In his Saturday post over at Political Betting, David Herdson has pointed out that the new 'Baby of the House' Pamela Nash achieved almost exactly the same share of the vote in Airdrie and Shotts that her predecessor John Reid managed in 2005 as a senior Cabinet minister. Herdson's suggestion is that if the public are demonstrably prepared to put their faith in such an untried young candidate, perhaps political parties should do so more often as well. Now, I have no particular axe to grind against Ms Nash (yet) as I literally know nothing about her other than what she looks like, and it may well be that the public would have every reason to put their faith in her. But one thing I'm almost certain of is that they didn't, or at least not in any meaningful sense. It's the classic 'monkey in a red rosette' scenario - if anything, the result told us more about John Reid's lack of a distinctively personal vote.

Tuesday, May 11, 2010

The feeble 41?

Before the election, the SNP pointed out the fatal hole in Labour's argument that the only way to prevent a Tory government was to vote Labour - namely that if the Conservatives won a majority across the UK as a whole, the Labour majority in Scotland would indirectly legitimise Tory rule here by virtue of its commitment to the constitutional status quo. But little could anyone have realised that hosts of Labour figures, both north and south of the border, would be queueing up to legitimise Tory rule in circumstances where there was actually no parliamentary majority. John Reid and Tom Harris in particular seem hellbent on co-ordinating a bizarre Labour effort to smooth the way for the Tories to take office, by undermining (it seems successfully) the coalition negotiations at every turn. Even more extraordinarily, they are openly admitting that a key reason for doing so is their distaste for ceding even the most minor influence to nationalist parties in Wales and Scotland.

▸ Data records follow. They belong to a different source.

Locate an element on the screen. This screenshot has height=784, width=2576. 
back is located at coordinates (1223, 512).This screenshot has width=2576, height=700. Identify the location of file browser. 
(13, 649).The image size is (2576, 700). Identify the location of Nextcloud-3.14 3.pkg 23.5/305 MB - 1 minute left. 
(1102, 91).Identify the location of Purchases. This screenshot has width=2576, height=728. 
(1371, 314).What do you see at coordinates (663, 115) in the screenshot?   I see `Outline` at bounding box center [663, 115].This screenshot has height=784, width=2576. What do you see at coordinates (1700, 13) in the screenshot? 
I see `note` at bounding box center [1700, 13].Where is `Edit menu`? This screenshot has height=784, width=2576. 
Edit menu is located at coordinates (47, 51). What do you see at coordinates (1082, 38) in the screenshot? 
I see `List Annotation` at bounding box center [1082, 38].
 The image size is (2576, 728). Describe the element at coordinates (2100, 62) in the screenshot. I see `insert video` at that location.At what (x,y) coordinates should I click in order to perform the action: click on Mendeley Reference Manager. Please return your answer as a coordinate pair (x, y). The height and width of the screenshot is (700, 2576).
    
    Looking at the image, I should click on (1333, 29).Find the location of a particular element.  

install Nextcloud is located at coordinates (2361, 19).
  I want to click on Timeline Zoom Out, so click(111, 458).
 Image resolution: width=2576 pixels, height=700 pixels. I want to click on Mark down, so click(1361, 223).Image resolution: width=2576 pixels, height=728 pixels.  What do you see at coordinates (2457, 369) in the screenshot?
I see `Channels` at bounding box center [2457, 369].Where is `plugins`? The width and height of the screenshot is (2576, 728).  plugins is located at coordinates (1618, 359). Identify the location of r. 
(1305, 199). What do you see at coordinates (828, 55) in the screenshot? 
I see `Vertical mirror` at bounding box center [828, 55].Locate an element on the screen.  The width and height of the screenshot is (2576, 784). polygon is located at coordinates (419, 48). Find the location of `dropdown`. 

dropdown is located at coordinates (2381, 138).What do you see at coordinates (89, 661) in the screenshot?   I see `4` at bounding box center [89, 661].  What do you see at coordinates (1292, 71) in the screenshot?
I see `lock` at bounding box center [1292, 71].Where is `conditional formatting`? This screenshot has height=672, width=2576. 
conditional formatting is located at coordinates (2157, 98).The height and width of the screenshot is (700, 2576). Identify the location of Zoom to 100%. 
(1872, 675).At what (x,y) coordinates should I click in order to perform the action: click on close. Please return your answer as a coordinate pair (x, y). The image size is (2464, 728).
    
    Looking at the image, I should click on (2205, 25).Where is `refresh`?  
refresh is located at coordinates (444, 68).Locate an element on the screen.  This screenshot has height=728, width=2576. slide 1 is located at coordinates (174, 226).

On Newsnight Scotland last night, Ken MacDonald raised the spectre of a 'feeble 41' Scottish Labour MPs who failed to prevent Tory rule in Scotland in a rather more direct way than the 'feeble 50' failed to do in 1987, and suggested that the SNP might benefit electorally from such a scenario. Of course, it's not quite so clear-cut as that, as many Labour MPs up to and including the Prime Minister seem to have entered into coalition discussions in good faith. But it remains the case that the SNP have been moving heaven and earth to assist a progressive Labour-led coalition to take office, while the likes of John Reid and Tom Harris have been eagerly acting as Dave's little helpers, on the pathetic grounds of a grudge against nationalist parties, and an unwillingness to budge an inch on reforming our antiquated voting system. If the worst happens and a Tory-led government takes office in the next few hours or days, I think we can safely say the ghost of 1979 has been well and truly laid to rest - the people of Scotland will know who the guilty men are.